In line with the notation for linear maps, A* may be used to indicate the matrix representing the adjoint of the map represented by A. However, this notation is often also used to denote complex conjugation of a matrix. Since the concept of an adjoint requires conjugation, and HTML can't supply the usual bar notation, it makes sense to reserve * for that operation and use the alternative notation of A^{H} for the adjoint. In fact, this indicates the hermitian conjugate of A (that is, in our notation, A*^{T}), but this is appropriate since, for a finite dimensional vector space, the adjoint of a map α represented by A in an orthonormal basis is represented by precisely A^{H}.
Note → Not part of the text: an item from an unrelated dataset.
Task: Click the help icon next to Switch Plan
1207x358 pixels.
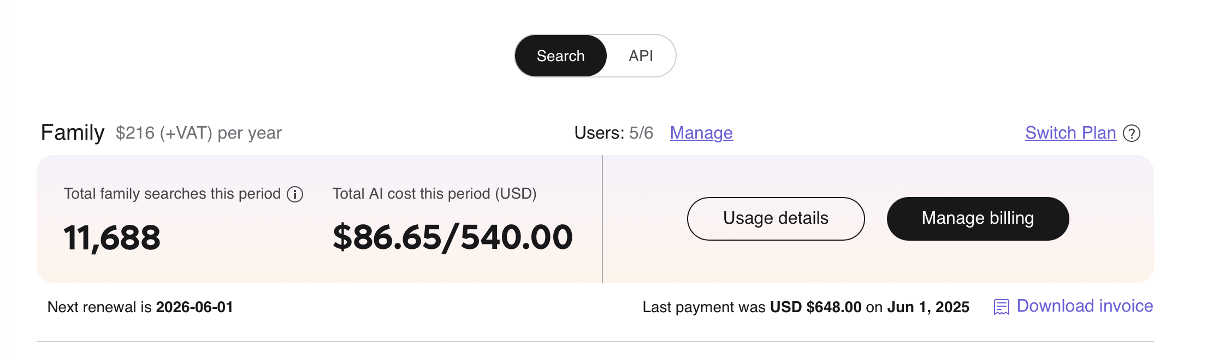Action: (x=1132, y=133)
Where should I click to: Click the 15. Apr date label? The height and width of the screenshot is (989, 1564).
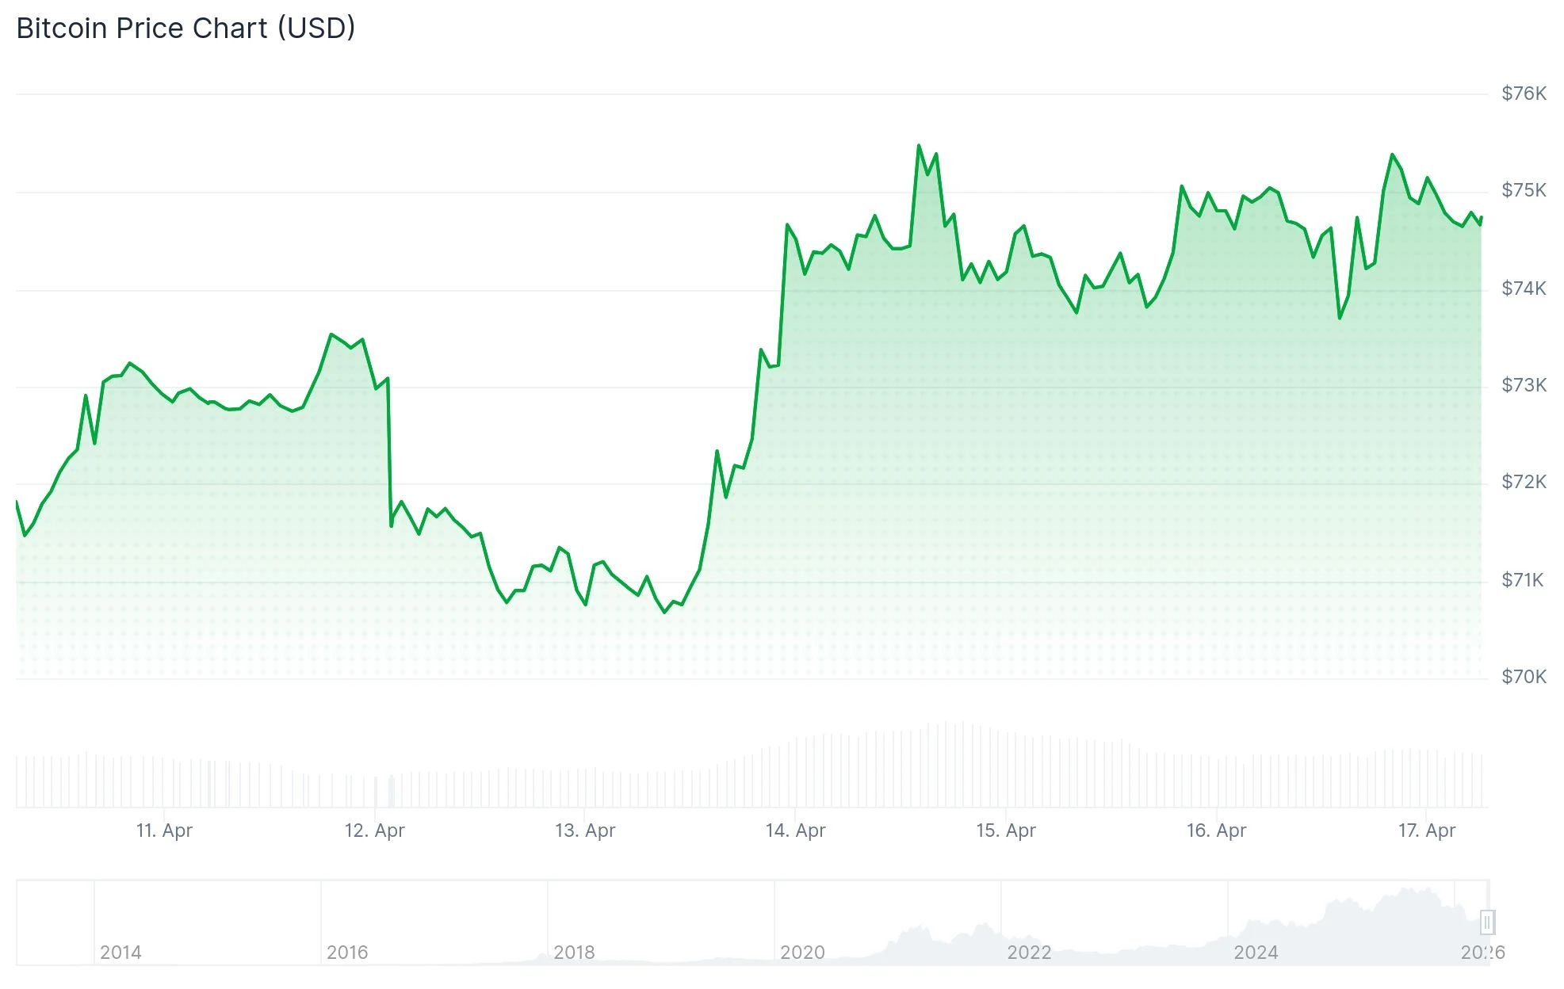pos(1006,831)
Whilst the finite dimensional case will always yield an adjoint (via the map represented by matrix A^{H}), it is not always the case that an adjoint can be constructed for an infinite dimensional space. However, if the adjoint does exist, it is unique:

Proof:Returning to maps instead of matrices, consider α with adjoint α* and a rival adjoint α'. Then by the adjoint defintion:

< v,α'(w) > = < α(v),w > = < v,α*(w) > ∀v,w

Then < v,α'(w)-α*(w) > =0 ∀v,w

So by Inner Product defintion, α'(w)-α*(w)=0 ∀w

So α' = α*

Any claimed rival α' for the adjoint is in fact the original adjoint α*, so the adjoint map is unique.

By simple manipulation of the axioms for inner products and the adjoint definition, the following properties hold:

Let α:V→W, β:W→Z, γ:V→W all have corresponding adjoints α*, β*, γ*. Then

- (α + γ)* = α* + γ*
- (λα)* = λ*α* (Where λ* is the complex conjugate of λ a constant from the field)
- (βoα)* = α*oβ*
- (α*)* = α

Of particular interest are so called self-adjoint maps: those which are their own adjoint. In terms of matrices, this makes them their own hermitian conjugate, and hence by definition a hermitian matrix (for the real case, this simply means it is symmetric). Such maps are useful because they allow the spectral theorem to be applied: the eigenvectors of such a map will constitute an orthonormal basis for the vector space, with all the corresponding eigenvalues being real. This allows for diagonalisation.